• _WORK ITEM_
Each record is to be written out exactly as it appears.

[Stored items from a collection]
====================
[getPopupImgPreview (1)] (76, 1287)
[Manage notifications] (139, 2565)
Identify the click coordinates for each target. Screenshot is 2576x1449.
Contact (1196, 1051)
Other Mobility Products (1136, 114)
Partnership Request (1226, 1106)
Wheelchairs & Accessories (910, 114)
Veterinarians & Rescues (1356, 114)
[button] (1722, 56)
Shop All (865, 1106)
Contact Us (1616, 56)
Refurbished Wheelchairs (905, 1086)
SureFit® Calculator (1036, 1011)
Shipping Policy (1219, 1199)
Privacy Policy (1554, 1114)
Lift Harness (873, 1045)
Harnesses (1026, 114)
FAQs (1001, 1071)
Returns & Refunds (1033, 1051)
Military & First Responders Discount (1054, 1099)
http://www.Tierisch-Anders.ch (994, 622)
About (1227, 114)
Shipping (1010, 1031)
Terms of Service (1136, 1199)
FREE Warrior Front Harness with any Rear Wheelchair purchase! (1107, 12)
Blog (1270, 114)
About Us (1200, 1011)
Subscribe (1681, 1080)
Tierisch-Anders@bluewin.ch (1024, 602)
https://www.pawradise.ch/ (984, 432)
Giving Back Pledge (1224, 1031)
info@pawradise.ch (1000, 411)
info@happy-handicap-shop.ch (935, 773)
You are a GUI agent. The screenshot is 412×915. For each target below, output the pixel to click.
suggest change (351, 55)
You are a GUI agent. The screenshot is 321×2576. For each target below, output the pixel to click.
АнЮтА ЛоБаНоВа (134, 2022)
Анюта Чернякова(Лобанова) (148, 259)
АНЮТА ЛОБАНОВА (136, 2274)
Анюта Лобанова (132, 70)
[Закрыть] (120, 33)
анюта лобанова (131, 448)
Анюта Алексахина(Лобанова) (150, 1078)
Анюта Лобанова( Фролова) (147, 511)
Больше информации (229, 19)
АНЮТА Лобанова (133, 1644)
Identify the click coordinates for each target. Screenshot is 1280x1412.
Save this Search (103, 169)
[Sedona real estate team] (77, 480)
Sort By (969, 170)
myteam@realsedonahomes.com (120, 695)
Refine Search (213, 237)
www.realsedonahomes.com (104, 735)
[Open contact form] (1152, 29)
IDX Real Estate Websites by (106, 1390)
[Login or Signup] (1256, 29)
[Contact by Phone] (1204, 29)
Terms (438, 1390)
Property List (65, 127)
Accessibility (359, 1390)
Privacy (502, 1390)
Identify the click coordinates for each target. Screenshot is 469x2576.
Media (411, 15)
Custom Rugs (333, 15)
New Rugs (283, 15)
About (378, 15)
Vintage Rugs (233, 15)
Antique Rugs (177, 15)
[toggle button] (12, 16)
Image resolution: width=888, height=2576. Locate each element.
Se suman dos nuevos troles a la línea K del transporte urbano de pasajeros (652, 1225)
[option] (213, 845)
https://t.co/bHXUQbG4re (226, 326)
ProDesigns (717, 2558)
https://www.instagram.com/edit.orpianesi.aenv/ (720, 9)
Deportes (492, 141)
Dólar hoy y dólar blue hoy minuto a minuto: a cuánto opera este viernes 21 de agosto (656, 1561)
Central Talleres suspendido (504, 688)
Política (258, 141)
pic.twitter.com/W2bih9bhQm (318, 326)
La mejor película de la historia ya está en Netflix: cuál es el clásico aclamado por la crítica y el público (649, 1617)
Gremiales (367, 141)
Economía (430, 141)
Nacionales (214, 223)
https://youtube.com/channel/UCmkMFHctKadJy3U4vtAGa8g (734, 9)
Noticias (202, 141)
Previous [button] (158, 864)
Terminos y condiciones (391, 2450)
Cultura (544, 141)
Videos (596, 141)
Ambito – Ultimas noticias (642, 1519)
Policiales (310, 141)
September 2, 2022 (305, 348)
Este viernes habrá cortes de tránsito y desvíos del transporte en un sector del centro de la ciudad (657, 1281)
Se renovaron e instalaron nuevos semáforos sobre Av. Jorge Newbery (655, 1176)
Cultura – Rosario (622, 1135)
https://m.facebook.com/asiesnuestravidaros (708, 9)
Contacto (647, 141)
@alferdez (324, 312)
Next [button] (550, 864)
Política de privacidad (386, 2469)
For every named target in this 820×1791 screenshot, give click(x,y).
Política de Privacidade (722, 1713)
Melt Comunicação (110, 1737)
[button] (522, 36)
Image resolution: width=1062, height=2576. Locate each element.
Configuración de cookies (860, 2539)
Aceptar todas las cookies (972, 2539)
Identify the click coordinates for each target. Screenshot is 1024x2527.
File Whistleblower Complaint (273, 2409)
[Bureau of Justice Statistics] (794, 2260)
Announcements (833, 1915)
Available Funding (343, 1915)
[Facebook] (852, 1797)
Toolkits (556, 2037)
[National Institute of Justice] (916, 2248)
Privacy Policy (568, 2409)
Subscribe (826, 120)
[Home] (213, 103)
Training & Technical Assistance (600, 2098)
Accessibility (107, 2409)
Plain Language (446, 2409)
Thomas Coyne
====================
• _RESPONSE FOR THIS EXERCISE_
[getPopupImgPreview (1)] (76, 1287)
[Manage notifications] (139, 2565)
Identify the click coordinates for each target. Screenshot is 2576x1449.
Contact (1196, 1051)
Other Mobility Products (1136, 114)
Partnership Request (1226, 1106)
Wheelchairs & Accessories (910, 114)
Veterinarians & Rescues (1356, 114)
[button] (1722, 56)
Shop All (865, 1106)
Contact Us (1616, 56)
Refurbished Wheelchairs (905, 1086)
SureFit® Calculator (1036, 1011)
Shipping Policy (1219, 1199)
Privacy Policy (1554, 1114)
Lift Harness (873, 1045)
Harnesses (1026, 114)
FAQs (1001, 1071)
Returns & Refunds (1033, 1051)
Military & First Responders Discount (1054, 1099)
http://www.Tierisch-Anders.ch (994, 622)
About (1227, 114)
Shipping (1010, 1031)
Terms of Service (1136, 1199)
FREE Warrior Front Harness with any Rear Wheelchair purchase! (1107, 12)
Blog (1270, 114)
About Us (1200, 1011)
Subscribe (1681, 1080)
Tierisch-Anders@bluewin.ch (1024, 602)
https://www.pawradise.ch/ (984, 432)
Giving Back Pledge (1224, 1031)
info@pawradise.ch (1000, 411)
info@happy-handicap-shop.ch (935, 773)
You are a GUI agent. The screenshot is 412×915. For each target below, output the pixel to click.
suggest change (351, 55)
You are a GUI agent. The screenshot is 321×2576. For each target below, output the pixel to click.
АнЮтА ЛоБаНоВа (134, 2022)
Анюта Чернякова(Лобанова) (148, 259)
АНЮТА ЛОБАНОВА (136, 2274)
Анюта Лобанова (132, 70)
[Закрыть] (120, 33)
анюта лобанова (131, 448)
Анюта Алексахина(Лобанова) (150, 1078)
Анюта Лобанова( Фролова) (147, 511)
Больше информации (229, 19)
АНЮТА Лобанова (133, 1644)
Identify the click coordinates for each target. Screenshot is 1280x1412.
Save this Search (103, 169)
[Sedona real estate team] (77, 480)
Sort By (969, 170)
myteam@realsedonahomes.com (120, 695)
Refine Search (213, 237)
www.realsedonahomes.com (104, 735)
[Open contact form] (1152, 29)
IDX Real Estate Websites by (106, 1390)
[Login or Signup] (1256, 29)
[Contact by Phone] (1204, 29)
Terms (438, 1390)
Property List (65, 127)
Accessibility (359, 1390)
Privacy (502, 1390)
Identify the click coordinates for each target. Screenshot is 469x2576.
Media (411, 15)
Custom Rugs (333, 15)
New Rugs (283, 15)
About (378, 15)
Vintage Rugs (233, 15)
Antique Rugs (177, 15)
[toggle button] (12, 16)
Image resolution: width=888, height=2576. Locate each element.
Se suman dos nuevos troles a la línea K del transporte urbano de pasajeros (652, 1225)
[option] (213, 845)
https://t.co/bHXUQbG4re (226, 326)
ProDesigns (717, 2558)
https://www.instagram.com/edit.orpianesi.aenv/ (720, 9)
Deportes (492, 141)
Dólar hoy y dólar blue hoy minuto a minuto: a cuánto opera este viernes 21 de agosto (656, 1561)
Central Talleres suspendido (504, 688)
Política (258, 141)
pic.twitter.com/W2bih9bhQm (318, 326)
La mejor película de la historia ya está en Netflix: cuál es el clásico aclamado por la crítica y el público (649, 1617)
Gremiales (367, 141)
Economía (430, 141)
Nacionales (214, 223)
https://youtube.com/channel/UCmkMFHctKadJy3U4vtAGa8g (734, 9)
Noticias (202, 141)
Previous [button] (158, 864)
Terminos y condiciones (391, 2450)
Cultura (544, 141)
Videos (596, 141)
Ambito – Ultimas noticias (642, 1519)
Policiales (310, 141)
September 2, 2022 (305, 348)
Este viernes habrá cortes de tránsito y desvíos del transporte en un sector del centro de la ciudad (657, 1281)
Se renovaron e instalaron nuevos semáforos sobre Av. Jorge Newbery (655, 1176)
Cultura – Rosario (622, 1135)
https://m.facebook.com/asiesnuestravidaros (708, 9)
Contacto (647, 141)
@alferdez (324, 312)
Next [button] (550, 864)
Política de privacidad (386, 2469)
For every named target in this 820×1791 screenshot, give click(x,y).
Política de Privacidade (722, 1713)
Melt Comunicação (110, 1737)
[button] (522, 36)
Image resolution: width=1062, height=2576. Locate each element.
Configuración de cookies (860, 2539)
Aceptar todas las cookies (972, 2539)
Identify the click coordinates for each target. Screenshot is 1024x2527.
File Whistleblower Complaint (273, 2409)
[Bureau of Justice Statistics] (794, 2260)
Announcements (833, 1915)
Available Funding (343, 1915)
[Facebook] (852, 1797)
Toolkits (556, 2037)
[National Institute of Justice] (916, 2248)
Privacy Policy (568, 2409)
Subscribe (826, 120)
[Home] (213, 103)
Training & Technical Assistance (600, 2098)
Accessibility (107, 2409)
Plain Language (446, 2409)
Thomas Coyne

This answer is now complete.